■ TASK DETAILS ■
Take the records below and set them down exactly, so that every line matches the original.
─── PROVIDED DATA
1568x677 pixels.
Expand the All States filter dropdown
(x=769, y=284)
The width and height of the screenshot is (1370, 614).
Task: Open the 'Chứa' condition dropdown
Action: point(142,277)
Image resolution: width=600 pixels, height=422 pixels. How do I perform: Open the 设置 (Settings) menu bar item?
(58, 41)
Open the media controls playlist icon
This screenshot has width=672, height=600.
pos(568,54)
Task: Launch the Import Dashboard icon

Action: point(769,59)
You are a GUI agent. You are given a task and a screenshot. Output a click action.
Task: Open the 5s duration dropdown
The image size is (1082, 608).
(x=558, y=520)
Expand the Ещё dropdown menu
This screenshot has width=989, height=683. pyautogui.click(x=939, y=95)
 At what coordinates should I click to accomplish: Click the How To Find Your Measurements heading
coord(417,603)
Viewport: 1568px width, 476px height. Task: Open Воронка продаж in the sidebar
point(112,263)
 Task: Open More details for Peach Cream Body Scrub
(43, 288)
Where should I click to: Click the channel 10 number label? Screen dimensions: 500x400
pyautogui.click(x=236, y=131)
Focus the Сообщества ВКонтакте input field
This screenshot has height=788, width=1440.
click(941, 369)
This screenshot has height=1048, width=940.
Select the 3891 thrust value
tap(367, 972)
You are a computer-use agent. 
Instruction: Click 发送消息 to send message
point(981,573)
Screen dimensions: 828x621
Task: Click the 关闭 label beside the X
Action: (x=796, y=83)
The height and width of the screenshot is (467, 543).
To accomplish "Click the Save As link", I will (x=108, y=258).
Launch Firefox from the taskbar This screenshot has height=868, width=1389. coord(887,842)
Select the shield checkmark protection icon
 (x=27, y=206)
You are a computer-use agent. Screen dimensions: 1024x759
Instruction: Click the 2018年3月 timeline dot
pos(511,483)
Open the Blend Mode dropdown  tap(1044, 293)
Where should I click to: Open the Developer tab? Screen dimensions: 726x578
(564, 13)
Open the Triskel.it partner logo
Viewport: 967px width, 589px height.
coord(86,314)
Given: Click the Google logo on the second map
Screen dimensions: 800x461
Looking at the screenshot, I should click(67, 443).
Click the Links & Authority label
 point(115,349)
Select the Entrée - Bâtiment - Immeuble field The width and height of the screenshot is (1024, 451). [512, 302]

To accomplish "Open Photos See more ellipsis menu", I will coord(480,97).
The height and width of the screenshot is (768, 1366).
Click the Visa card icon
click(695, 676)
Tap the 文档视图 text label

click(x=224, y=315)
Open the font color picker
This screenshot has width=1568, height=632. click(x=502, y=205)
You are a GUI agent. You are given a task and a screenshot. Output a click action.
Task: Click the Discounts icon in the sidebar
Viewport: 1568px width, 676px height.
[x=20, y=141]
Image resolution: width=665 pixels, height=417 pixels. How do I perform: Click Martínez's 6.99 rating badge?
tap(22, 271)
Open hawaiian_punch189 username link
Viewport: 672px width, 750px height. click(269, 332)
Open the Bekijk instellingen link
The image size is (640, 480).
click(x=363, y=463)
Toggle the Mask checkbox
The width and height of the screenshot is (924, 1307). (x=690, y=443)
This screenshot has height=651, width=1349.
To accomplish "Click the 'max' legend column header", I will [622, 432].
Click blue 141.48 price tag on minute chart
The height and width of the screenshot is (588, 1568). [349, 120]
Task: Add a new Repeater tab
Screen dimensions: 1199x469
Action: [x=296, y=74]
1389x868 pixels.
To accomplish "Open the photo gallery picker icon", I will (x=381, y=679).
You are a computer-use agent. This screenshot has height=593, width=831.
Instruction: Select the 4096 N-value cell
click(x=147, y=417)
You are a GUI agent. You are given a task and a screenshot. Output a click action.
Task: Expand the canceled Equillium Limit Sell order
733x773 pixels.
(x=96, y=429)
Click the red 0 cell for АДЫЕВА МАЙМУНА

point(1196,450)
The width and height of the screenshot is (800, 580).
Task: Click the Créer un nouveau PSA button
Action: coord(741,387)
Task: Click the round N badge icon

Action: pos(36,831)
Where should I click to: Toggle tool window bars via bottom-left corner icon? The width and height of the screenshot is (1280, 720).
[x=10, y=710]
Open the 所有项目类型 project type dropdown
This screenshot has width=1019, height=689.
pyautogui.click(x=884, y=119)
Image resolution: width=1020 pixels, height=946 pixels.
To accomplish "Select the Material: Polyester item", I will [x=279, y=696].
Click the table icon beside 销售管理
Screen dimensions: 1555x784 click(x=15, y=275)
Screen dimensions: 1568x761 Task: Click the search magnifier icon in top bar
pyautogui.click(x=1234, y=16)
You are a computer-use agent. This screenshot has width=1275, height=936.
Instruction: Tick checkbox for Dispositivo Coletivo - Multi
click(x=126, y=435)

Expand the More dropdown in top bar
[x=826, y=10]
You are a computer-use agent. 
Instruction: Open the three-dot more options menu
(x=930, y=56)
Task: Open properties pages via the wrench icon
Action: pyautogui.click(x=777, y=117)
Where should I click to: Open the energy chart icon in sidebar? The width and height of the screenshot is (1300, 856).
──────
■ OUTPUT FOR THIS EXERCISE ■
1568x677 pixels.
Expand the All States filter dropdown
(x=769, y=284)
The width and height of the screenshot is (1370, 614).
Task: Open the 'Chứa' condition dropdown
Action: point(142,277)
Image resolution: width=600 pixels, height=422 pixels. How do I perform: Open the 设置 (Settings) menu bar item?
(58, 41)
Open the media controls playlist icon
This screenshot has width=672, height=600.
pos(568,54)
Task: Launch the Import Dashboard icon

Action: point(769,59)
You are a GUI agent. You are given a task and a screenshot. Output a click action.
Task: Open the 5s duration dropdown
The image size is (1082, 608).
(x=558, y=520)
Expand the Ещё dropdown menu
This screenshot has width=989, height=683. pyautogui.click(x=939, y=95)
 At what coordinates should I click to accomplish: Click the How To Find Your Measurements heading
coord(417,603)
Viewport: 1568px width, 476px height. Task: Open Воронка продаж in the sidebar
point(112,263)
 Task: Open More details for Peach Cream Body Scrub
(43, 288)
Where should I click to: Click the channel 10 number label? Screen dimensions: 500x400
pyautogui.click(x=236, y=131)
Focus the Сообщества ВКонтакте input field
This screenshot has height=788, width=1440.
click(941, 369)
This screenshot has height=1048, width=940.
Select the 3891 thrust value
tap(367, 972)
You are a computer-use agent. 
Instruction: Click 发送消息 to send message
point(981,573)
Screen dimensions: 828x621
Task: Click the 关闭 label beside the X
Action: (x=796, y=83)
The height and width of the screenshot is (467, 543).
To accomplish "Click the Save As link", I will (x=108, y=258).
Launch Firefox from the taskbar This screenshot has height=868, width=1389. coord(887,842)
Select the shield checkmark protection icon
 (x=27, y=206)
You are a computer-use agent. Screen dimensions: 1024x759
Instruction: Click the 2018年3月 timeline dot
pos(511,483)
Open the Blend Mode dropdown  tap(1044, 293)
Where should I click to: Open the Developer tab? Screen dimensions: 726x578
(564, 13)
Open the Triskel.it partner logo
Viewport: 967px width, 589px height.
coord(86,314)
Given: Click the Google logo on the second map
Screen dimensions: 800x461
Looking at the screenshot, I should click(67, 443).
Click the Links & Authority label
 point(115,349)
Select the Entrée - Bâtiment - Immeuble field The width and height of the screenshot is (1024, 451). [512, 302]

To accomplish "Open Photos See more ellipsis menu", I will coord(480,97).
The height and width of the screenshot is (768, 1366).
Click the Visa card icon
click(695, 676)
Tap the 文档视图 text label

click(x=224, y=315)
Open the font color picker
This screenshot has width=1568, height=632. click(x=502, y=205)
You are a GUI agent. You are given a task and a screenshot. Output a click action.
Task: Click the Discounts icon in the sidebar
Viewport: 1568px width, 676px height.
[x=20, y=141]
Image resolution: width=665 pixels, height=417 pixels. How do I perform: Click Martínez's 6.99 rating badge?
tap(22, 271)
Open hawaiian_punch189 username link
Viewport: 672px width, 750px height. click(269, 332)
Open the Bekijk instellingen link
The image size is (640, 480).
click(x=363, y=463)
Toggle the Mask checkbox
The width and height of the screenshot is (924, 1307). (x=690, y=443)
This screenshot has height=651, width=1349.
To accomplish "Click the 'max' legend column header", I will [622, 432].
Click blue 141.48 price tag on minute chart
The height and width of the screenshot is (588, 1568). [349, 120]
Task: Add a new Repeater tab
Screen dimensions: 1199x469
Action: [x=296, y=74]
1389x868 pixels.
To accomplish "Open the photo gallery picker icon", I will (x=381, y=679).
You are a computer-use agent. This screenshot has height=593, width=831.
Instruction: Select the 4096 N-value cell
click(x=147, y=417)
You are a GUI agent. You are given a task and a screenshot. Output a click action.
Task: Expand the canceled Equillium Limit Sell order
733x773 pixels.
(x=96, y=429)
Click the red 0 cell for АДЫЕВА МАЙМУНА

point(1196,450)
The width and height of the screenshot is (800, 580).
Task: Click the Créer un nouveau PSA button
Action: coord(741,387)
Task: Click the round N badge icon

Action: pos(36,831)
Where should I click to: Toggle tool window bars via bottom-left corner icon? The width and height of the screenshot is (1280, 720).
[x=10, y=710]
Open the 所有项目类型 project type dropdown
This screenshot has width=1019, height=689.
pyautogui.click(x=884, y=119)
Image resolution: width=1020 pixels, height=946 pixels.
To accomplish "Select the Material: Polyester item", I will [x=279, y=696].
Click the table icon beside 销售管理
Screen dimensions: 1555x784 click(x=15, y=275)
Screen dimensions: 1568x761 Task: Click the search magnifier icon in top bar
pyautogui.click(x=1234, y=16)
You are a computer-use agent. This screenshot has width=1275, height=936.
Instruction: Tick checkbox for Dispositivo Coletivo - Multi
click(x=126, y=435)

Expand the More dropdown in top bar
[x=826, y=10]
You are a computer-use agent. 
Instruction: Open the three-dot more options menu
(x=930, y=56)
Task: Open properties pages via the wrench icon
Action: pyautogui.click(x=777, y=117)
Where should I click to: Open the energy chart icon in sidebar? The width and height of the screenshot is (1300, 856).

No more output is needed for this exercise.